• Excerpted passage:
How Immigration is Helping Canada Grow
The 2006 national census recorded 31,612,897 people which was a rise of 5.4% since 2001. Population growth is largely accomplished through immigration and, to a lesser extent, natural growth. About three-quarters of Canada's population live within 160 kilometres (100 mi) of the U.S. border.
Education: A Right of Canadian Citizenship
In Canada, the provinces and territories are responsible for education; thus Canada has no national department of education. Immigrants to Canada will be happy to learn that each of the thirteen education systems are similar while reflecting their own regional history, culture and geography. The mandatory school age varies across Canada but generally ranges between the ages of 5-7 to 16-18, contributing to an adult literacy rate that is 99%. Postsecondary education is the responsibility of the provincial and territorial governments that provide most of their funding; the federal government provides additional funding through research grants. In 2002, 43% of Canadians aged between 25 and 64 had post-secondary education; for those aged 25 to 34 the postsecondary attainment reaches 51%.

(Excerpt from a dataset)

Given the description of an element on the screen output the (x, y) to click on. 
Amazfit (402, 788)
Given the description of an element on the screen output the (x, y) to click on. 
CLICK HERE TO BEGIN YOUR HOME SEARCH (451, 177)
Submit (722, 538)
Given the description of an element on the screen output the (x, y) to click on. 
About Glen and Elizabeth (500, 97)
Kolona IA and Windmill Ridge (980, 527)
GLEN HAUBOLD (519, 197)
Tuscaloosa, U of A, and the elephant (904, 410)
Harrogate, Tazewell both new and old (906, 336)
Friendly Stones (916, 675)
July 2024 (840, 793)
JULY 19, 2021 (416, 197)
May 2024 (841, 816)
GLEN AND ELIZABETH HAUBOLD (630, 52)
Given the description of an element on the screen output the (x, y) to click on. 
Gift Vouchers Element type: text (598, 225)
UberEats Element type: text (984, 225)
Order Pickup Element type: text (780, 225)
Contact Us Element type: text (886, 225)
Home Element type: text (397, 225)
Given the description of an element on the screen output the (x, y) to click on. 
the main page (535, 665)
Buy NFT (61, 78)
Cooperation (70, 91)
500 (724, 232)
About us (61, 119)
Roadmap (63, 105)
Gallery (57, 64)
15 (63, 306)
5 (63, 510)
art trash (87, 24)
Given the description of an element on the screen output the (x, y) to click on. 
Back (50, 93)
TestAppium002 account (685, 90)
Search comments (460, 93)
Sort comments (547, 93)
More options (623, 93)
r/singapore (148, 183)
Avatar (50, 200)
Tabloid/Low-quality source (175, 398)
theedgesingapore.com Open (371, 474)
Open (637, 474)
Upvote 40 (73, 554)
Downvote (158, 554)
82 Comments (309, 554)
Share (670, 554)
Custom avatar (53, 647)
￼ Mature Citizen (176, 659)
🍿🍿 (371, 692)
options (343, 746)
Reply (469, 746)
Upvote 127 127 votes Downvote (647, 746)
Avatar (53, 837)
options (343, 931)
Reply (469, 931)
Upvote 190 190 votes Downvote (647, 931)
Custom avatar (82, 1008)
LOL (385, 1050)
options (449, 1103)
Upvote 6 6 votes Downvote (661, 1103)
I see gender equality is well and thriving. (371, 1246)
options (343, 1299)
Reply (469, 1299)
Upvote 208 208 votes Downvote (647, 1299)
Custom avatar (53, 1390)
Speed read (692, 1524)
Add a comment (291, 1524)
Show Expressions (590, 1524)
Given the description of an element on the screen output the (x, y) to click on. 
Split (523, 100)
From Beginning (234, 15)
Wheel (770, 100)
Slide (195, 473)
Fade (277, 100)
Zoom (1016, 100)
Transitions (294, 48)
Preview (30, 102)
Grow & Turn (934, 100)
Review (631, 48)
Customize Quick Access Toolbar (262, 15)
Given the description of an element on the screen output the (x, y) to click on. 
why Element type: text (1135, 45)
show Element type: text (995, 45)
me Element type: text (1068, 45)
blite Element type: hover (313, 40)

• Tasks to complete:
[1] List every percentage figure that appears in the passage on Canada's population and education.
[2] Reproduce the records word for word, from their first line down to and including the line containing "GLEN AND ELIZABETH HAUBOLD (630, 52)".
The passage and the records are unrelated and should be treated as separate material.

• Answers to the tasks:
[1] 5.4%, 99%, 43%, 51%

[2]
Given the description of an element on the screen output the (x, y) to click on. 
Amazfit (402, 788)
Given the description of an element on the screen output the (x, y) to click on. 
CLICK HERE TO BEGIN YOUR HOME SEARCH (451, 177)
Submit (722, 538)
Given the description of an element on the screen output the (x, y) to click on. 
About Glen and Elizabeth (500, 97)
Kolona IA and Windmill Ridge (980, 527)
GLEN HAUBOLD (519, 197)
Tuscaloosa, U of A, and the elephant (904, 410)
Harrogate, Tazewell both new and old (906, 336)
Friendly Stones (916, 675)
July 2024 (840, 793)
JULY 19, 2021 (416, 197)
May 2024 (841, 816)
GLEN AND ELIZABETH HAUBOLD (630, 52)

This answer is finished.